> _TASK_: Using the records below, count the lines containing "will" and give only the total.

━━━━━ EXERCISE DATA

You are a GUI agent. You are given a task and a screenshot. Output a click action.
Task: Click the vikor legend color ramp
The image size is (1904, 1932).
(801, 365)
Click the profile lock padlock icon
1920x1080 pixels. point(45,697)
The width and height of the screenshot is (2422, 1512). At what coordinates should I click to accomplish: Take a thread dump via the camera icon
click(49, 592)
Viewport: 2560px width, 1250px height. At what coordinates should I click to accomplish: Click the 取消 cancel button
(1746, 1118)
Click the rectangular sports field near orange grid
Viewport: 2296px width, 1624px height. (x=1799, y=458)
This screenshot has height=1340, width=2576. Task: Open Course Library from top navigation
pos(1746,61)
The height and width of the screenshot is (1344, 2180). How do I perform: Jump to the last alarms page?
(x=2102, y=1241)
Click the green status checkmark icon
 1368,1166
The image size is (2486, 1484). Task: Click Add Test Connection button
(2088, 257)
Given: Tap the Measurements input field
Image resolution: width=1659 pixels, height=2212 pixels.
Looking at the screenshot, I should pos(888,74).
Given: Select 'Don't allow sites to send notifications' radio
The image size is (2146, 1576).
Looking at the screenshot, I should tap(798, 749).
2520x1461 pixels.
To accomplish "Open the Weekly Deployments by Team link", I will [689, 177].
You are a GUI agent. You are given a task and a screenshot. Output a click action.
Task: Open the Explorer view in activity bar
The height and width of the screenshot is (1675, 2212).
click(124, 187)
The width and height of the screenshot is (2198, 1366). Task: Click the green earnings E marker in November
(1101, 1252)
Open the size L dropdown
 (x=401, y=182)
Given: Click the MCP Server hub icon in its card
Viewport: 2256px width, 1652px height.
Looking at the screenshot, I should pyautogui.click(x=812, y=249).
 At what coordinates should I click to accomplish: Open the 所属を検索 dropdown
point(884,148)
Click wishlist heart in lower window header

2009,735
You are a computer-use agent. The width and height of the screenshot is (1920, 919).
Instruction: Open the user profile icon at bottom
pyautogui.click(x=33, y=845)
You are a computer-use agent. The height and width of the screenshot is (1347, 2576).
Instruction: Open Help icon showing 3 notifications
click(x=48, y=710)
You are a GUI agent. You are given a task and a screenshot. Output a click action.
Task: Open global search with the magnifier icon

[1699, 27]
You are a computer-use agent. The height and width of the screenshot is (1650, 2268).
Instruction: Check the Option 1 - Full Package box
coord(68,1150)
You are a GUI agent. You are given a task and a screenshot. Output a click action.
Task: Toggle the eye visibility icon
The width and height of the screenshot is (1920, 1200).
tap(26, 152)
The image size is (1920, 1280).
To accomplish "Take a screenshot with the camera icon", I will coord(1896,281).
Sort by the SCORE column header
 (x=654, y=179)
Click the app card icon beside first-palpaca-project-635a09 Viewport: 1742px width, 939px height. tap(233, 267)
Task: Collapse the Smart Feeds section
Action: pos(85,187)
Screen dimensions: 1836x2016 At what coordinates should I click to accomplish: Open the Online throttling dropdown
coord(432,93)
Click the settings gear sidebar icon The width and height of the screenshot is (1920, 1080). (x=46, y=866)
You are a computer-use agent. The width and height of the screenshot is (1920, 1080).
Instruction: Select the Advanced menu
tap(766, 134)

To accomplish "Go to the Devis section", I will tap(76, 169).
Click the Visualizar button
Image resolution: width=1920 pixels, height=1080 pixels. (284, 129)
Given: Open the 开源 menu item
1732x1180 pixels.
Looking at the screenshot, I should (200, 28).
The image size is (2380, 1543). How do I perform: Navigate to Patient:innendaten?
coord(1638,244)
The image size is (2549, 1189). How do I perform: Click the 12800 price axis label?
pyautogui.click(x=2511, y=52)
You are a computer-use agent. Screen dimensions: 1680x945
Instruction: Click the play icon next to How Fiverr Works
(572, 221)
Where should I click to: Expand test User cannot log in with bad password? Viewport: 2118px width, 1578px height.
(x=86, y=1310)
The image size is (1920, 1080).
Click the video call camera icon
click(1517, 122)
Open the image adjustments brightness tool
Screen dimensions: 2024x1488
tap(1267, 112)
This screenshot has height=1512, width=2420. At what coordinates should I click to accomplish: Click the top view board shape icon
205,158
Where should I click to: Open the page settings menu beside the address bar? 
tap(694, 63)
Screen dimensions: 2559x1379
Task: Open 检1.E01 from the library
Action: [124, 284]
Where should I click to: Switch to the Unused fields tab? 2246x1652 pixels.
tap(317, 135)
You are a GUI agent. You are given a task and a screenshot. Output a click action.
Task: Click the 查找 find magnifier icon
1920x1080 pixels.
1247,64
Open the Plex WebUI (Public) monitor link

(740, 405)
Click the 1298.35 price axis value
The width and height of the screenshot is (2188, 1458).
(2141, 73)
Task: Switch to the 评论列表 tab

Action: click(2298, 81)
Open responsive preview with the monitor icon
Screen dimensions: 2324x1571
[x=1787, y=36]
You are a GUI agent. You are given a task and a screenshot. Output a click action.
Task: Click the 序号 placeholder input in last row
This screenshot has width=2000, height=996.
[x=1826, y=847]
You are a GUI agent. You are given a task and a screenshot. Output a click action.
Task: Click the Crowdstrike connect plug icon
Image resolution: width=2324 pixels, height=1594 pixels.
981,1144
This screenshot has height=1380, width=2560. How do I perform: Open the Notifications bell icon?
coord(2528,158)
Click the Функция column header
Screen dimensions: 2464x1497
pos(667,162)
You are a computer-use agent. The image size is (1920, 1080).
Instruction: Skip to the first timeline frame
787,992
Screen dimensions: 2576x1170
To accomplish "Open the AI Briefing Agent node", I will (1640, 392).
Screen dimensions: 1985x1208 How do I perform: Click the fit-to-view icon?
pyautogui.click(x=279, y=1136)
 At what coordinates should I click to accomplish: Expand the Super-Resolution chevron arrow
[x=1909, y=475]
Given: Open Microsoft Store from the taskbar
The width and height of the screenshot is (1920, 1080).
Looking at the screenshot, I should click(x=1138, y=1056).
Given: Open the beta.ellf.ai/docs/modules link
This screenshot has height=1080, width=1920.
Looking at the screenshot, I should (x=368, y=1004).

━━━━━━━━━━

> _PROBLEM SOLUTION_: 4